## [WORK ORDER]
As the answer, give every line of the records that includes the word "named".

*** Opening GIVEN INFORMATION ***

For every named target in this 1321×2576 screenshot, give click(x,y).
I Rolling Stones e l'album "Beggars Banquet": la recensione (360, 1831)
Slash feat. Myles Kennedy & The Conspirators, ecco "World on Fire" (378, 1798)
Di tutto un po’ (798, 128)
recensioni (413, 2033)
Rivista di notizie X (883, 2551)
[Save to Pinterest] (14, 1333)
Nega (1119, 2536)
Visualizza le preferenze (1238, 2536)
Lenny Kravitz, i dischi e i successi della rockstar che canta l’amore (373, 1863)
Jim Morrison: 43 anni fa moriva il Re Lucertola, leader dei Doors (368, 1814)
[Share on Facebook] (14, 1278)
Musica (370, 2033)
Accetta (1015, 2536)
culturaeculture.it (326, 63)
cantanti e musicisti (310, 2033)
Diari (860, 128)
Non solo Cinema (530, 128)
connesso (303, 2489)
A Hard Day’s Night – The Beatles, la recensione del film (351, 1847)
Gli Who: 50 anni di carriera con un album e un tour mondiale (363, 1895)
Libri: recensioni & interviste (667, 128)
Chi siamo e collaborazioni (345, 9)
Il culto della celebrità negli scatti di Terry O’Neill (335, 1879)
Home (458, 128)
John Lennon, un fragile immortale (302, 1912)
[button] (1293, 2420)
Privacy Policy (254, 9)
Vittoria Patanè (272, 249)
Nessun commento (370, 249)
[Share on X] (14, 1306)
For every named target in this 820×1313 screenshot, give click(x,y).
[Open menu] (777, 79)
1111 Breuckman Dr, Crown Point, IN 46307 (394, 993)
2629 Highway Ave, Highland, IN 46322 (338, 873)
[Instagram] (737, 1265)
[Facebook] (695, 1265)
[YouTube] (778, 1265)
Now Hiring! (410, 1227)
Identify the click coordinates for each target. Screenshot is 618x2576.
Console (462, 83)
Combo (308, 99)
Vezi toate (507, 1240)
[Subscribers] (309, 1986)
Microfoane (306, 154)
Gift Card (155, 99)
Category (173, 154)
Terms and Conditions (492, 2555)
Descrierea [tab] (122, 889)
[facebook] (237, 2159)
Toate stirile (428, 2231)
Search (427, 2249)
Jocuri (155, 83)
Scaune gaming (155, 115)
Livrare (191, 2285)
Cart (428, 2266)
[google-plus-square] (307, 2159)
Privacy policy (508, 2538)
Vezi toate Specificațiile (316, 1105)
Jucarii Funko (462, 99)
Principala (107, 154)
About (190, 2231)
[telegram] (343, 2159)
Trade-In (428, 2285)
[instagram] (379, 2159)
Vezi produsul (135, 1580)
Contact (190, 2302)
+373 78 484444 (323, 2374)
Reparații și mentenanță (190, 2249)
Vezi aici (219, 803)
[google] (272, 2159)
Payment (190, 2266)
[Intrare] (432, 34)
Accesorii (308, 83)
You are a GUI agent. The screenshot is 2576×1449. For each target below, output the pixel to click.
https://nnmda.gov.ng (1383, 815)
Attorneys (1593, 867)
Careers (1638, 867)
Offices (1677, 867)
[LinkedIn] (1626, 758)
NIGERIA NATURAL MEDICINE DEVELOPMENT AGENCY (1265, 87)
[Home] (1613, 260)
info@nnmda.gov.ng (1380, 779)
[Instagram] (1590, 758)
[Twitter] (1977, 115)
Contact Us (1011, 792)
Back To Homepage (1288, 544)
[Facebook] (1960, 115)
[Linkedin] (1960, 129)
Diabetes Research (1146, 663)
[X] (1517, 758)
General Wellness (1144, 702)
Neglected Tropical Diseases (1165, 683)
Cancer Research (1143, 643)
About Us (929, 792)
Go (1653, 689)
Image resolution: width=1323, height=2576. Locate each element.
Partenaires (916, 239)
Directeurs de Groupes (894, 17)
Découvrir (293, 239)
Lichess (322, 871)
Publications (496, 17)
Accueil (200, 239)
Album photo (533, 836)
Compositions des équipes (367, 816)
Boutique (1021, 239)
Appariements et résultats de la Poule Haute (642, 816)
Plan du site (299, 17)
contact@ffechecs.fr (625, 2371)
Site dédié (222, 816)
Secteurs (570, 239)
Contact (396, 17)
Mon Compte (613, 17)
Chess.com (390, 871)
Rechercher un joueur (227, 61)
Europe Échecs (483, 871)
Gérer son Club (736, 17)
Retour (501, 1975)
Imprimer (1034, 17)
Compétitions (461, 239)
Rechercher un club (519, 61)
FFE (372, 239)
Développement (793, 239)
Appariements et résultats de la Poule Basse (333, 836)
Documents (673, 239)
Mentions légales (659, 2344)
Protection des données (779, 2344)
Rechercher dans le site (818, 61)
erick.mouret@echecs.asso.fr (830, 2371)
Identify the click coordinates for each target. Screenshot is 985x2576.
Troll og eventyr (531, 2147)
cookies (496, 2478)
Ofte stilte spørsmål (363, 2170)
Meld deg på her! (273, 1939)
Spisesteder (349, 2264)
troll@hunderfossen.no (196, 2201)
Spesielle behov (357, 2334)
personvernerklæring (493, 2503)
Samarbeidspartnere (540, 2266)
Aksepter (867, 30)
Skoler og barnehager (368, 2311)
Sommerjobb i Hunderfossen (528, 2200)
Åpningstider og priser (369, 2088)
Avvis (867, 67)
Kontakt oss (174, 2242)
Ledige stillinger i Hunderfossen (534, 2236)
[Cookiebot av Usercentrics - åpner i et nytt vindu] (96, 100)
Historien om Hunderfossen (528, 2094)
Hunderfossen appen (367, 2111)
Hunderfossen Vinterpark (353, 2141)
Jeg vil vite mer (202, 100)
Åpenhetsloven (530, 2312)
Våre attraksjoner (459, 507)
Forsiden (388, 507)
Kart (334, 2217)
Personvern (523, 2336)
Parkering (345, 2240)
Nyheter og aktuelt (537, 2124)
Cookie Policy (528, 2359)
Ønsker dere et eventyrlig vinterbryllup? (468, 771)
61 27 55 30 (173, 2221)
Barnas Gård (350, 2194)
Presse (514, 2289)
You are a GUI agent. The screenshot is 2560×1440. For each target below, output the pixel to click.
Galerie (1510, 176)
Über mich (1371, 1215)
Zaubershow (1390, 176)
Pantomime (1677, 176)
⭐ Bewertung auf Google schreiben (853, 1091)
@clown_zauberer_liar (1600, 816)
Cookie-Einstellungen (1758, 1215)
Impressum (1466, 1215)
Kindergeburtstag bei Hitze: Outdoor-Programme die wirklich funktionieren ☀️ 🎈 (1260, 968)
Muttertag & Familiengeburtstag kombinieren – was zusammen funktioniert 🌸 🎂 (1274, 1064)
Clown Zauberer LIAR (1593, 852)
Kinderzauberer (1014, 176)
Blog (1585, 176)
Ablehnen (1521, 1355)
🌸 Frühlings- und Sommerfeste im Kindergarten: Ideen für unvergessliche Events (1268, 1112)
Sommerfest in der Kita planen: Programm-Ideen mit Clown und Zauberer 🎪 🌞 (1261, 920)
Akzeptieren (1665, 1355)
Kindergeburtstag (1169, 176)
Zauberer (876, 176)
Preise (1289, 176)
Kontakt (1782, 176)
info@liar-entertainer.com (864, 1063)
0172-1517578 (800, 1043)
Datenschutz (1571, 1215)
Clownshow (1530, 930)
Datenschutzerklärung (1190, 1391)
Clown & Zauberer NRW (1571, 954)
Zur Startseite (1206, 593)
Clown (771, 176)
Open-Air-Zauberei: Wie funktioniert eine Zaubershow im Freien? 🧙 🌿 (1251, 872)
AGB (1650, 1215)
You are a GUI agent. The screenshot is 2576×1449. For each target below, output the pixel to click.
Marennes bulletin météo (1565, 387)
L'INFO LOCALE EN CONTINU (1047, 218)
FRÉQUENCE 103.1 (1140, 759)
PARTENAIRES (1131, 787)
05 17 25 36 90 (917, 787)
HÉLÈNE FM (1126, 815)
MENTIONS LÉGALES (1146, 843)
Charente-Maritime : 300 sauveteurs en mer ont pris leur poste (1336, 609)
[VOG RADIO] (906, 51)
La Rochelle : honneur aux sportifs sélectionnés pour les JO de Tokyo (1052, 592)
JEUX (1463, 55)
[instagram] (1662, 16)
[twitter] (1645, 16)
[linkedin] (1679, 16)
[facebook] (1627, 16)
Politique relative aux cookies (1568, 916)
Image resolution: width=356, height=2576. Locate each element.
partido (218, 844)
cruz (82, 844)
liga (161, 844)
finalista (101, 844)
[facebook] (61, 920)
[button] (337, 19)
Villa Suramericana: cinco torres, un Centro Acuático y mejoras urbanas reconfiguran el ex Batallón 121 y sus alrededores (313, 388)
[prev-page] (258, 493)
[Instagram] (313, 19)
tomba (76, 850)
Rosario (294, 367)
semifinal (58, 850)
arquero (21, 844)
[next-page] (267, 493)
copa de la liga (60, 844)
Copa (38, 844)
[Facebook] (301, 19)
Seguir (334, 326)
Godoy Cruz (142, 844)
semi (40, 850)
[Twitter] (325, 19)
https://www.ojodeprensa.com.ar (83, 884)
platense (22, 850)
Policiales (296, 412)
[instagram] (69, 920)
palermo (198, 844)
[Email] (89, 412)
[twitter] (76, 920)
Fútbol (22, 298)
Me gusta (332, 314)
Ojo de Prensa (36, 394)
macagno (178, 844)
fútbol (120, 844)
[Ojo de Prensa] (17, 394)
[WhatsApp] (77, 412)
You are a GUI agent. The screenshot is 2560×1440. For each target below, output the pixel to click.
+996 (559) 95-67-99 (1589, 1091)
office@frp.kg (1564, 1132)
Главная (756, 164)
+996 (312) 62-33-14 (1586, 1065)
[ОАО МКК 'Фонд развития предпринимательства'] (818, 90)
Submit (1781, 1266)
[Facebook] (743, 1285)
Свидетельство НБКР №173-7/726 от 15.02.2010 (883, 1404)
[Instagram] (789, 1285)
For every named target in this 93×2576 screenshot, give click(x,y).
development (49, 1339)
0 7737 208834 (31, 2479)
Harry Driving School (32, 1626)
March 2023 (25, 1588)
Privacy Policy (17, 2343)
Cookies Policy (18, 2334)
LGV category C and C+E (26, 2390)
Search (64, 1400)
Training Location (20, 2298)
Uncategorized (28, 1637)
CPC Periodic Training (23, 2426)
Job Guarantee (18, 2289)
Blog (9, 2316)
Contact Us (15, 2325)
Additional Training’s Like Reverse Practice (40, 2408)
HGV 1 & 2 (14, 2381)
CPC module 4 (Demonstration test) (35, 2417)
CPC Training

*** Closing GIVEN INFORMATION ***

## [EXPECTED ANSWER]
For every named target in this 1321×2576 screenshot, give click(x,y).
For every named target in this 820×1313 screenshot, give click(x,y).
For every named target in this 93×2576 screenshot, give click(x,y).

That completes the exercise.